Grippe-Hochsaison - aber kaum Krankheitsfälle in Lünen

dzInfluenza

Tief durchatmen: Bislang bleibt Lünen von der Grippewelle verschont. Die Fälle sind so niedrig wie seit Jahren nicht mehr. Das könnte einen bestimmten Grund haben.

von Sina Osterholt

Lünen

, 27.01.2020, 11:30 Uhr / Lesedauer: 2 min

Im gesamten Kreis Unna gibt es bislang 22 Grippefälle, die nach dem Infektionsschutzgesetz meldepflichtig sind. Zum Vergleich: Im Jahr 2018 gab es insgesamt 1120 durch Erkrankte. „So still ist der Virus zu dieser Zeit schon lange nicht mehr geblieben“, sagt der Stellvertretende Pressesprecher des Kreises Unna, Max Rolke. Und das, obwohl die Grippehochsaison erfahrungsgemäß im Dezember und Januar sei.

Die Grippesaison hat keinen festen Termin

In Lünen kann es momentan kaum ruhiger sein: Im St.-Marien-Hospital gebe es gerade Mal vier Grippepatienten. „Die unterdurchschnittliche Ruhephase kann sich aber von Tag zu Tag ändern“, warnt Timo-Benjamin Baumeister, Leiter der zentralen Notaufnahme (LZN). Da der Virus keinen festen Termin hat, könne es immer noch zu einer Zunahme kommen - die Saison gehe von November bis April.
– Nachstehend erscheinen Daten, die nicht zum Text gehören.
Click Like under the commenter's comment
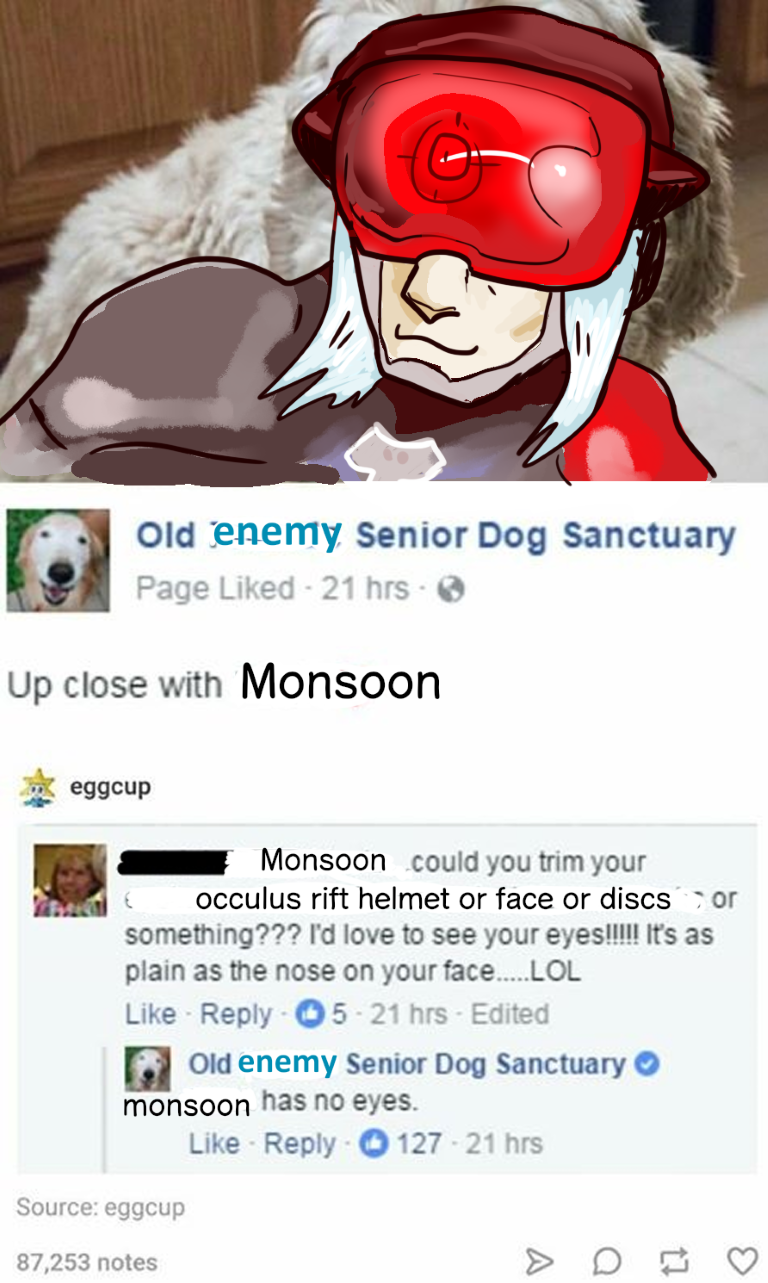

Für diesen Fall sei das Krankenhaus aber bestens vorbereitet: Man habe verschiedene Notfallpläne gegen die Ansteckung. Es gebe Infoveranstaltungen, einen Mund-Nasen-Schutz für Mitarbeiter und Patienten und auch eine mögliche Sperrung ganzer Räume sei möglich. „Aus den Erfahrungen der letzten Jahre haben wir gelernt, was in dem Fall zutun ist“, sagt der Notaufnahmeleiter.

Vierfachimpfstoff kann ursächlich für die Gripperuhe sein
Dass derzeit so wenig Menschen erkranken, könnte einen bestimmten Grund haben: den Vierfach-Impfstoff. Dieser Kombinationsimpfstoff gehe gegen verschiedene Krankheitserreger vor. Der Stoff werde jedes Jahr auf der Basis aktueller Erfahrungen neu zusammengestellt. In den Vorjahren sei vielfach lediglich ein Dreifachimpfstoff verabreicht worden.
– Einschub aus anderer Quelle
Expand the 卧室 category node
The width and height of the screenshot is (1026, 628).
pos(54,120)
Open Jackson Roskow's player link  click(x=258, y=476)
Auch Dr. Petra Godeck, die ihre Praxis am Knick 10 in Lünen hat, sieht den Vierfachimpfstoff als möglichen Grund dafür, dass es bislang so wenige Patienten gibt. Die Krankenkassen haben laut der Allgemeinmedizinerin womöglich aus den Fehlern von der Saison 2017/18 gelernt und deshalb den besseren Impfstoff zugelassen. Genau sagen könne man das allerdings nicht, da der Virus sich beständig verändert und damit auch die Impfstoffe jährlich neu zusammengestellt werden. Rund 25.100 Menschen verloren in Deutschland in der außergewöhnlich starken Grippewelle 2017/18 ihr Leben, so das Robert-Koch-Instituts (RKI). Das sei die höchste Zahl an Todesfällen in den vergangenen 30 Jahren, erklärte RKI-Präsident Lothar Wieler im September 2019.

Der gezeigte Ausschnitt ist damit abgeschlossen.